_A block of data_

────

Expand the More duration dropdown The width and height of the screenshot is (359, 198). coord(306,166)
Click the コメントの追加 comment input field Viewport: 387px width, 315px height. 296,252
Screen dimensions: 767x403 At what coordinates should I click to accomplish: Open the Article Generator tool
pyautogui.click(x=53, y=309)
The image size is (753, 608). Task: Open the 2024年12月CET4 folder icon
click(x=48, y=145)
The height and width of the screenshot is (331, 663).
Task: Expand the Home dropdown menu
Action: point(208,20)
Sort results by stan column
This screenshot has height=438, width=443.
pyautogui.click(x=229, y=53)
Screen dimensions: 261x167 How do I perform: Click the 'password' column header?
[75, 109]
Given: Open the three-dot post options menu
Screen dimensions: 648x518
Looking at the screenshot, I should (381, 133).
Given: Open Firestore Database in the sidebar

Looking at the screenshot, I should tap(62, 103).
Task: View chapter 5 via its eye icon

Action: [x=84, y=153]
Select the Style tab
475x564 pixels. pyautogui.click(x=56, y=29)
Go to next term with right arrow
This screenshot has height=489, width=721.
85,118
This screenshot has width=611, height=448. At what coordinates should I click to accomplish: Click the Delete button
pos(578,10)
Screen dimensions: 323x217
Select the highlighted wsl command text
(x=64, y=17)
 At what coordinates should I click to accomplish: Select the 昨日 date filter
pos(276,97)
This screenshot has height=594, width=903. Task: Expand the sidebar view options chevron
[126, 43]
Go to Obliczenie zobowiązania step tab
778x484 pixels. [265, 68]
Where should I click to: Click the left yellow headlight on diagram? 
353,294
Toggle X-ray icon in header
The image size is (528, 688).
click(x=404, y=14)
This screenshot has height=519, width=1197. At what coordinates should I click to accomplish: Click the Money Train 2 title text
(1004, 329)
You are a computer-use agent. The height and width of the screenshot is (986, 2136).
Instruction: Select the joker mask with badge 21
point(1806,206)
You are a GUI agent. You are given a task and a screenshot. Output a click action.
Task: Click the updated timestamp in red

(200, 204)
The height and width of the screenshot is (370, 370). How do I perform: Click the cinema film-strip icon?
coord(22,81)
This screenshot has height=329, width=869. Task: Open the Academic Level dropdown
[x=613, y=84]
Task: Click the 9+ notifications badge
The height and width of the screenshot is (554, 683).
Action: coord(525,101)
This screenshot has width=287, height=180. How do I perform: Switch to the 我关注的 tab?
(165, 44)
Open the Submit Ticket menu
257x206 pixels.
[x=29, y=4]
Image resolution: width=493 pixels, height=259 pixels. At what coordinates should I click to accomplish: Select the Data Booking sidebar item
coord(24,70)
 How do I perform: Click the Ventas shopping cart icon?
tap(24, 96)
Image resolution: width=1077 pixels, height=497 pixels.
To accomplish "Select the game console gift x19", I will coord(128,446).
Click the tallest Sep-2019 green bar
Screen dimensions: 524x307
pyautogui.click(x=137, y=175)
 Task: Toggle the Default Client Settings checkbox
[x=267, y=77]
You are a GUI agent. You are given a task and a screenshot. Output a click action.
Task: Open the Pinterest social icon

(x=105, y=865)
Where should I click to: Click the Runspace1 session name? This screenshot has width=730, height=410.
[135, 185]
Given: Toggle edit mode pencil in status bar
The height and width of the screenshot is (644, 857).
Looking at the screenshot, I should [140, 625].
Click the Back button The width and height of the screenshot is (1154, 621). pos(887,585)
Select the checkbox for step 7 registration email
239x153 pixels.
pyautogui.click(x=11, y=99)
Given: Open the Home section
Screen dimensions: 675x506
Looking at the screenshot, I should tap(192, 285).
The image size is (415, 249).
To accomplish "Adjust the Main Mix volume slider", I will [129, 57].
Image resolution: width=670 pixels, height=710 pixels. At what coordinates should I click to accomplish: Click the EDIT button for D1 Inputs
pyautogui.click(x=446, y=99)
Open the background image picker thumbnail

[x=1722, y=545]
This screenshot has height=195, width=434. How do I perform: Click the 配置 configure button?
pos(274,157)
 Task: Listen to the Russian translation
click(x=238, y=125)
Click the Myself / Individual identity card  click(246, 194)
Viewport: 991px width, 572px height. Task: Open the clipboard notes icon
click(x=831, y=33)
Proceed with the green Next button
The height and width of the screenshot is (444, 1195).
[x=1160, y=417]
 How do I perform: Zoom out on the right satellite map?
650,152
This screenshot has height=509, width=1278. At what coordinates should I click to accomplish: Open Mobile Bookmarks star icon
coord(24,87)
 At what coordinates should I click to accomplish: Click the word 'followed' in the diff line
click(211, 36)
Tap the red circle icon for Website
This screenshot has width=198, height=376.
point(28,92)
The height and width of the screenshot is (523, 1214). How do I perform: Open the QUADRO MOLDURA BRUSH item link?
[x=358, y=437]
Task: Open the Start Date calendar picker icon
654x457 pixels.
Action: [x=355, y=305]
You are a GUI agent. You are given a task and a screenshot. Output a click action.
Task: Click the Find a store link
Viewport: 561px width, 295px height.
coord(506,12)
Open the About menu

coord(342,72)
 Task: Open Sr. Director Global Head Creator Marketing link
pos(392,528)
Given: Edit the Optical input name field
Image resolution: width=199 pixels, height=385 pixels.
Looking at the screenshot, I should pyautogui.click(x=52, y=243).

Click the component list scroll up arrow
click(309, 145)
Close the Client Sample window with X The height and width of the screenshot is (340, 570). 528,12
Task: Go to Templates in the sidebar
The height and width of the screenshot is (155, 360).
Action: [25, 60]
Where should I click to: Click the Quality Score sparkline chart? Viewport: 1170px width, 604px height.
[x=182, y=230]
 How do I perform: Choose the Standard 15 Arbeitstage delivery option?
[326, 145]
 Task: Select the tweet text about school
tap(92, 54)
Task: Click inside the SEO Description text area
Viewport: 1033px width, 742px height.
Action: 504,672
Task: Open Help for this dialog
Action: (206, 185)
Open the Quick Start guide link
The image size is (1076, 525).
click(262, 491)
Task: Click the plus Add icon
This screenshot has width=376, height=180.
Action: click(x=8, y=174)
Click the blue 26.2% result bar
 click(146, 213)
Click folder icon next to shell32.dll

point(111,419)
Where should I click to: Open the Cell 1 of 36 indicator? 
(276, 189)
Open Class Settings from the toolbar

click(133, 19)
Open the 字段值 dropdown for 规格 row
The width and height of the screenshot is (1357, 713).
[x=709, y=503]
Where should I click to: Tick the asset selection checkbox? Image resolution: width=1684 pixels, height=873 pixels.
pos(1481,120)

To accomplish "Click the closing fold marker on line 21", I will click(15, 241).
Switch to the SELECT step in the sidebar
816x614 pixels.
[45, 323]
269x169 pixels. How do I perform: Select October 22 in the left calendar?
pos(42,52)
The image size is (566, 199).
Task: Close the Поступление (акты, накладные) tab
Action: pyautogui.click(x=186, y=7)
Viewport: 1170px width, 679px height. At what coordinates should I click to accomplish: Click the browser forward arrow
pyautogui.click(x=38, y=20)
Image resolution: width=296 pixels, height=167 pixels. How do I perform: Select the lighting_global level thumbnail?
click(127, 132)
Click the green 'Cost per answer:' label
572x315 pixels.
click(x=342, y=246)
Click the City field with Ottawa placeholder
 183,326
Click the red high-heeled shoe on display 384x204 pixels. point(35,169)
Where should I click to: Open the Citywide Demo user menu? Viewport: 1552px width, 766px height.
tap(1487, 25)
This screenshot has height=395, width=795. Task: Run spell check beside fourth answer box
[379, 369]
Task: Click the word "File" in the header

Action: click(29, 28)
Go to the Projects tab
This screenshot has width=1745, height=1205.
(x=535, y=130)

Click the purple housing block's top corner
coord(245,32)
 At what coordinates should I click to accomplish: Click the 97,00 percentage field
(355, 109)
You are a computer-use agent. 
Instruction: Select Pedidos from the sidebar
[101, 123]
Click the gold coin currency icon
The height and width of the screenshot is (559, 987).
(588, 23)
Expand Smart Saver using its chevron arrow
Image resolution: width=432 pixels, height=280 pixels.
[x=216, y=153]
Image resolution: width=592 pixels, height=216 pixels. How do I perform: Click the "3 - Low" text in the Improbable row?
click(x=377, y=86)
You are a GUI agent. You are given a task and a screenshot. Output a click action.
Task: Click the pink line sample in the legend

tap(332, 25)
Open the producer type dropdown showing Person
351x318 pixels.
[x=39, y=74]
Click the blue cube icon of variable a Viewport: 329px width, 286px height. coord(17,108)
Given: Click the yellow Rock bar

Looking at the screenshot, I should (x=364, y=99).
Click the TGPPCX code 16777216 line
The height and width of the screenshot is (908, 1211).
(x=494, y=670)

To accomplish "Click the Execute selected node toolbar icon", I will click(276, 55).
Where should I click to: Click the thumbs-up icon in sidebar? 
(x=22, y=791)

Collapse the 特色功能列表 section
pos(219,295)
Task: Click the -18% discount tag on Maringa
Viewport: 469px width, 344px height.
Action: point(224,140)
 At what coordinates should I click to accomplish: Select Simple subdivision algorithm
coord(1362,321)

────

_Your task_
Copy out the listing again, starting with the line that contains "Click the gold coin currency icon" and going on through the line that contains "click(x=377, y=86)", with both of those lines included.

_Correct result_
Click the gold coin currency icon
The height and width of the screenshot is (559, 987).
(588, 23)
Expand Smart Saver using its chevron arrow
Image resolution: width=432 pixels, height=280 pixels.
[x=216, y=153]
Image resolution: width=592 pixels, height=216 pixels. How do I perform: Click the "3 - Low" text in the Improbable row?
click(x=377, y=86)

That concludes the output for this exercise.